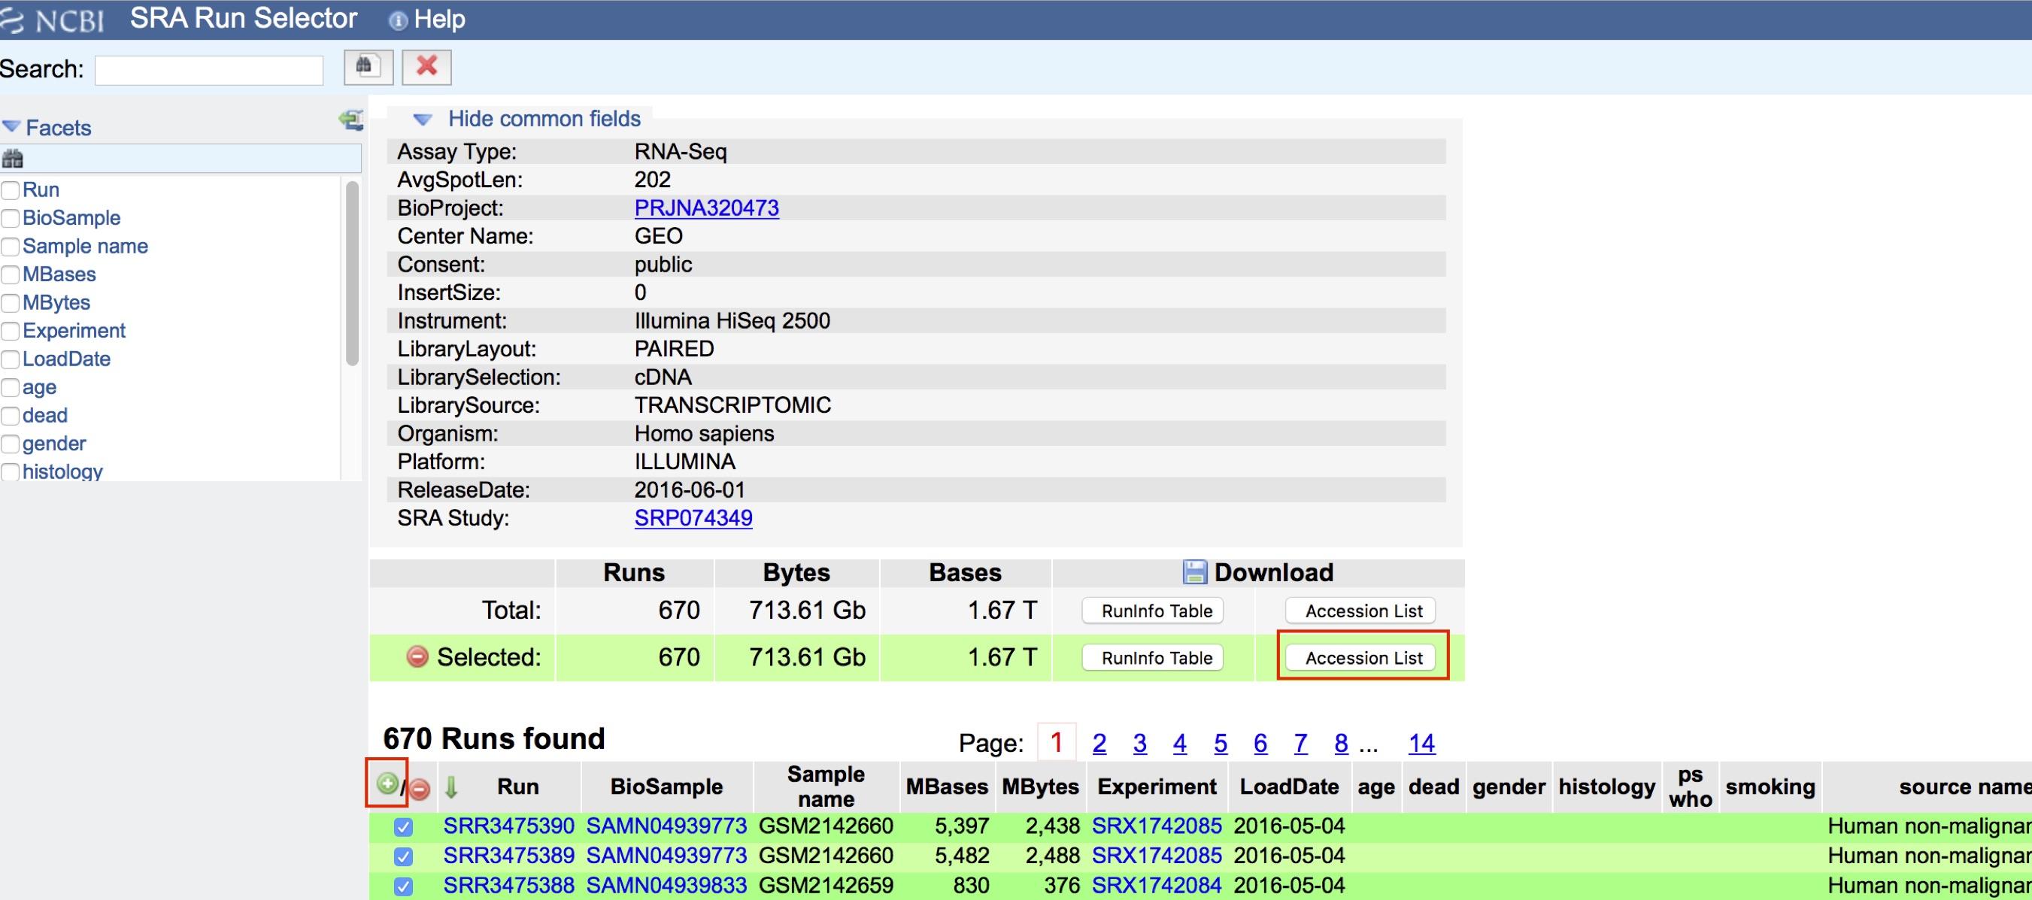The image size is (2032, 900).
Task: Check the gender facet checkbox
Action: pyautogui.click(x=11, y=444)
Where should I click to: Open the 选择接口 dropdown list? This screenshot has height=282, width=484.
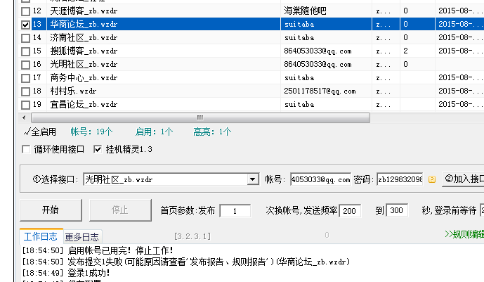pyautogui.click(x=252, y=179)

◆ ◆ ◆

Task details.
Can you pull out every line of text from the records above, word for word, and leave out the pictures?

Exercise result.
The image size is (2032, 900).
Task: Check the gender facet checkbox
Action: pyautogui.click(x=11, y=444)
Where should I click to: Open the 选择接口 dropdown list? This screenshot has height=282, width=484.
pyautogui.click(x=252, y=179)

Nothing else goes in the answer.